Yes, Cleveland does need a new Bike Plan

The City of Cleveland recently released an RFP to hire a consultant to complete a Citywide Mobility Plan to guide improvements for people walking, biking, and taking transit over the next five years (2024-2028). You can view the RFP here.

We all know the City of Cleveland loves plans, studies, and pilots. It’s a running joke among advocates and residents – we’ve become jaded over the decades seeing ambitious plans never implemented. Now that the City has announced its new Mobility Plan, we are hearing many of these same sentiments. While we understand the skepticism, Bike Cleveland has been advocating for an updated mobility plan since 2018, and we are excited to be engaged in the process. We want to see upgrades now and have been advocating for the protection of 27 miles of existing bike infrastructure. Still, we see the plan as necessary for several reasons:

2007 City of Cleveland Bike Plan Map

  1. Cleveland last created a comprehensive Bike Plan in 2007 (with an update to align investments with their roadway improvement projects in 2014). In 2007 George W. Bush was still president, Beyonce’s “Irreplaceable” was #1 on the charts, and the very first iPhone was released. Bike Cleveland did not even exist at this time. It’s been a while, and the bike landscape has changed. That last time the city made a strategic plan for bike facilities, protected bike lanes were hardly a part of the conversation and new typographies have emerged in American cities. The Complete & Green Streets ordinance mandates an update to the bike plan every 5 years, ensuring that another long gap will be avoided. 
  2. Every great biking city has a bike plan. This is standard practice for all major cities so that infrastructure is built strategically & proactively–not solely on the schedule of which roadways need reconstruction or resurfacing. Without a plan, we risk seeing the city fall into old habits – only considering bike infrastructure when the street is otherwise being redone and including bicycle riders much too late in the design process.
  3. The Mobility Plan will get specific. The City has been intentional about making sure that this plan will not only identify the all-ages-and-abilities network, but will also identify facility types for those roads (i.e. 2-way cycletrack, off-street path, protected bike lane, etc.). It will also address policy opportunities to improve mobility. In addition, the plan will also identify quick-build projects that will help rapidly expand our active transportation network.
  4. Diverse & broad community engagement will support our movement. This planning process is an opportunity to engage with every Cleveland community around biking & walking. Among elected officials and decision-makers, there is still a damaging misconception that bicyclists in Cleveland are few and far between. It is also a common belief that riding a bike for transportation is most common among white, affluent communities. We know that thousands of Clevelanders don’t have a car and rely on other forms of transportation – including bikes. Meaningful community engagements will challenge the belief still held among many decision-makers that people in Cleveland don’t ride bikes.
  5. The new plan will address more than just bikes. This process will engage with the RTA, public transit advocates, shared-mobility operators, the disability community, and more to address the needs of all mobilities. While these stakeholders have collaborated more closely with one another, this plan will give ourselves & our partners shared vision and goals.

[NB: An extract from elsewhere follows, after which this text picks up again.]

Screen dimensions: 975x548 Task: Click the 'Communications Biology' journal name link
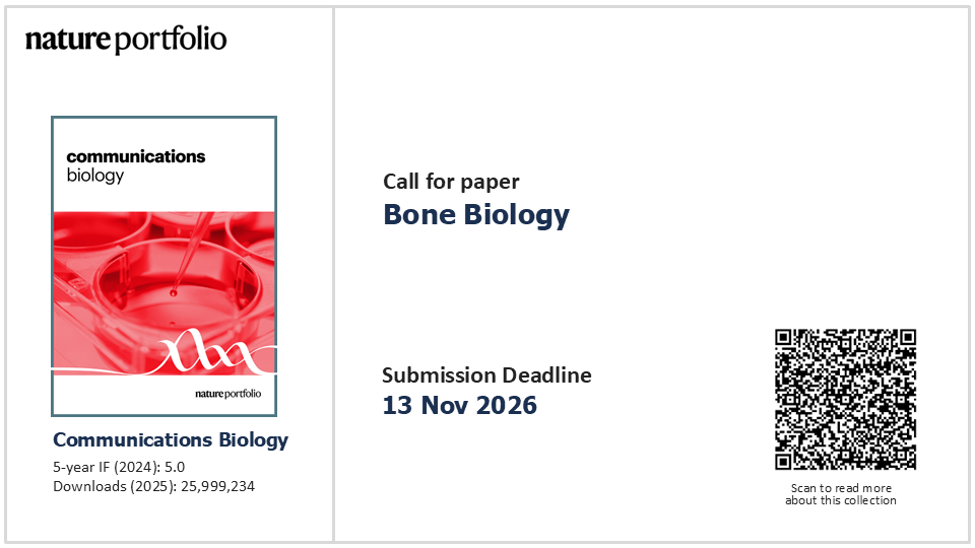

Cleveland households without access to a car

Bike Cleveland sees this planning process as a great opportunity to leverage our advocacy & accelerate the built infrastructure we all want to see in Cleveland. If, for whatever reason, this plan does become a hindrance to getting infrastructure on the ground, you can count on us to continue to advocate. We will be engaging all of our supporters in this planning process and are counting on you to help us ensure the plan addresses the wants and needs of people biking and walking.